Community members and advocates joined together in Manhattan on Oct. 21 for the National Trans Visibility March, which started at the Stonewall Inn and concluded with a rally at the Christopher Street Pier.
The march and rally capped off a days-long slate of events for this year’s National Trans Visibility March, which also featured an annual Torch Awards ceremony, a faith summit, and other gatherings — both in-person and virtual. This year marked the fourth annual edition of the march, which first took place in 2019 in Washington, DC.
Speaking from outside the Stonewall Inn ahead of the march, Marissa Miller, CEO and co-founder of the National Trans Visibility March, said organizers ultimately decided to hold the event in New York — but not before traveling the country along the way.
“We stopped in Alabama, we stopped in Florida, we stopped in Atlanta, we stopped in Indiana, we stopped in Texas — we stopped in all of those places that don’t give us the privilege to celebrate like we are today,” Miller said. “It is a privilege for the streets to be blocked off for us to celebrate.”
The opening rally featured music blaring from speakers and trucks donning digital billboards promoting the march. Lingering rain tapered off as the afternoon settled in, making it easier for marchers as they set off westbound from the Stonewall Inn.

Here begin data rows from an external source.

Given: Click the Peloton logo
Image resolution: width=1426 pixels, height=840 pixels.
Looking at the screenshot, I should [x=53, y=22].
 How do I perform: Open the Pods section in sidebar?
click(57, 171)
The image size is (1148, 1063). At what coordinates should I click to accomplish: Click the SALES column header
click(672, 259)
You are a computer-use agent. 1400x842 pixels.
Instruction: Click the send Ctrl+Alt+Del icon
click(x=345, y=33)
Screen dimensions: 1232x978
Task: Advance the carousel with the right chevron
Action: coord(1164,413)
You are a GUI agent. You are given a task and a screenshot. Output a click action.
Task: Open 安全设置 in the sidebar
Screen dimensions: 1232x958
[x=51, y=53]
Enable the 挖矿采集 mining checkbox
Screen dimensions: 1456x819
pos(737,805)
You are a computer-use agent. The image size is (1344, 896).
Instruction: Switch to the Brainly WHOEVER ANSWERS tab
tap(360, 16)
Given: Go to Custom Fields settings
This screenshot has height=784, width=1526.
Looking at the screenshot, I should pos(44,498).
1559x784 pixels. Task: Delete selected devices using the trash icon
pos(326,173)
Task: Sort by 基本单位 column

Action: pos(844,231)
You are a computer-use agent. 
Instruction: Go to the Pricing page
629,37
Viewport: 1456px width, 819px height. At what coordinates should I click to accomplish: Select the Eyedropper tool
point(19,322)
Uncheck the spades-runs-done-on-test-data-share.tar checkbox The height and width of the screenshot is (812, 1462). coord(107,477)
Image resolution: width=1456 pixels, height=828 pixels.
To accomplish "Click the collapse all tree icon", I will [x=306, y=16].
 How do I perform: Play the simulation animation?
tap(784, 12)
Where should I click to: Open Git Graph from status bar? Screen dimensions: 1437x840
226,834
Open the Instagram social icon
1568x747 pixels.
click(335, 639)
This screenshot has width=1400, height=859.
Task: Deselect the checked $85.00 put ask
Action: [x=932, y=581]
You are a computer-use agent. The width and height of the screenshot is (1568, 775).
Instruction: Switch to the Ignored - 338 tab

Marchers hurled chants like “trans lives matter!” and carried both Rainbow Flags and Trans Flags, which blew in the wind on an overcast and blustery day. Folks arrived at the Christopher Street Pier and gathered around a tent, where leaders delivered speeches against the backdrop of the Hudson River.
Messages of affirmation for transgender community members were voiced throughout the rally, including by individuals who conveyed their own experiences. Among the speakers at the pier included Kiara St. James, the co-founder of New York Transgender Advocacy Group, who invoked the United States’ longstanding history of racism and transphobia as she recalled a time years ago when she was with some girlfriends and gender non-conforming friends at a McDonald’s restaurant in Manhattan.
“There were some other customers with their family and they were just really disgusted with our presence,” St. James said. “They were really aggressive, agitated about our presence, and went and got the manager. The manager came to our table and told us we would have to leave the premises.”
“That history is so important — how far we have come in New York City,” St. James added. Among other points, St. James urged attendees to use their voting power to drive change in future elections.
The march and rally also featured several other local advocates and groups, including Queer Liberation March co-founder Jay W. Walker, Destination Tomorrow executive director Sean Coleman, and members of the New Pride Agenda, a statewide LGBTQ organization.
The closing rally combined messages of affirmation with moments of remembrance and reflection. A video screen displayed a slideshow showing the faces and names of transgender and non-binary individuals who have died in the last year dating back to October of 2022.
A faith-based theme was also evident throughout the march and rally. There was a moment of prayer in the opening rally, while the closing rally at the Christopher Street Pier also featured remarks from religious leaders. On Oct. 19, the Riverside Church and United Church of Christ co-led an empowerment service and faith summit under a theme of “Reclaiming Our Time: Changing the Narrative Through Faith in Action.”
Most of the rhetoric, though, was focused on supporting the trans community and denouncing the broader effort to curtail trans rights across the nation. An attendee named Milaun, carrying a large Trans Flag, attended the march to help push back against transphobia in society.
“I’m trans and we’re ostracized in the world,” Milaun told Gay City News. “So we’re going to fight back. That’s what we’re here to do.”
Next year’s National Transgender Visibility March is slated to take place in Washington, DC, Miller said.